The way Novak Djokovic has played this year, it was going to take a herculean effort from any opponent to take out the No. 1 player in the world out in a tournament final — or an injury.
In Sunday’s Western & Southern Open final against Andy Murray, it was the latter that befell Djokovic.
A sore right shoulder — possibly the result of all the whoopings he’s delivered to the rest of the tour this summer — forced Djokovic to retire in the second set of Murray’s 6-4, 3-0 victory.
Djokovic (57-2 in 2011) had won 16 straight matches since his French Open semifinal defeat to Roger Federer, but Sunday’s loss revealed the physical toll maintaining such a high level of play can take on the player. More importantly, the injury provides hope to all the players looking up at Djokovic in the ATP rankings as they gear up for the U.S. Open at the end of the month.
Sunday night on his Twitter feed, Djokovic apologized to fans — in a bi-lingual pair of tweets — and assured the public that the injury should not keep him out of the U.S. Open.
“Dear friends and fans,i want to apologise to all of you who expected a better and longer match today. Shoulder could not take it anymore,and it didn't make sense to continue. Congratulation to Andy Murray for successful week. Thank you very much for the support,and see you in NYC.I will work on the recovery of my shoulder in next 7,8 days,and i hope and believe that everything is going to be ready for Us Open.”
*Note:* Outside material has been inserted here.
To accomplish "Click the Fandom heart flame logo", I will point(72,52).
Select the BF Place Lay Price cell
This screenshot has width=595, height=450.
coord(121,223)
If the Djoker can’t get back to 100 percent before he arrives in Flushing Meadows, it may provide a little extra pep to the step of Rafael Nadal and Roger Federer. Both suffered surprising quarterfinal exits in Cincinnati — Nadal’s coming one day after a 3-hour, 38-minute match followed by doubles — and neither has won a tournament since Nadal took a record sixth French Open back in early June.
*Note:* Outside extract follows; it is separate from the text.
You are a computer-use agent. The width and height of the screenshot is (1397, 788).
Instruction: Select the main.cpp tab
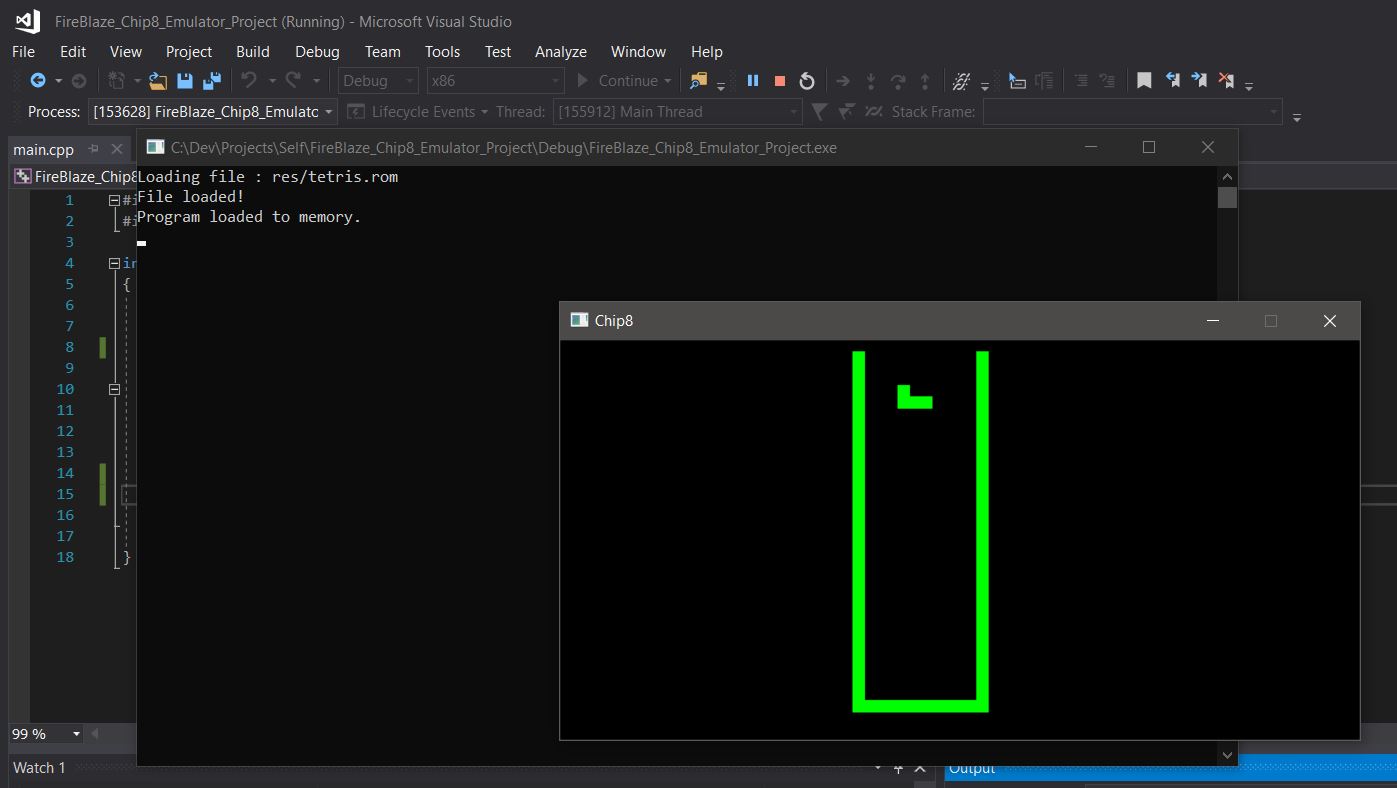43,148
Next month’s tournament may also provide the best opportunity in several years for an American male to win the Open since Andy Roddick did it in 2003. Mardy Fish is at the top of his game — having advanced to four consecutive semifinals — and is currently ranked No. 8 in the world.
On the women’s side, a rash of injuries will continue to promote parity in a season in which predicting a Grand Slam winner has been about as reliable as a game of Russian roulette.
Two-time defending U.S. Open champion Kim Clijsters withdrew from the tournament last week as she continues to deal with a strained abdominal muscle. Her departure further opens a draw featuring former champions Serena Williams and Maria Sharapova, who have overcome injuries of their own this season.
A sore toe forced Williams out of the Western & Southern Open last week, but the three-time U.S. Open champion expects to be fully healed before the final Grand Slam of the year begins. The troublesome toe wasn’t enough to keep Serena off the dance floor at Kim Kardashian’s wedding, however.
Sharapova, meanwhile, appears in good form after taking the Western & Southern Open title with a three-set victory over Jelena Jankovic. If you’re looking for a an early tournament favorite, she may be your best bet. Or you could throw a dart at the bracket and just go with whoever you hit. Either way.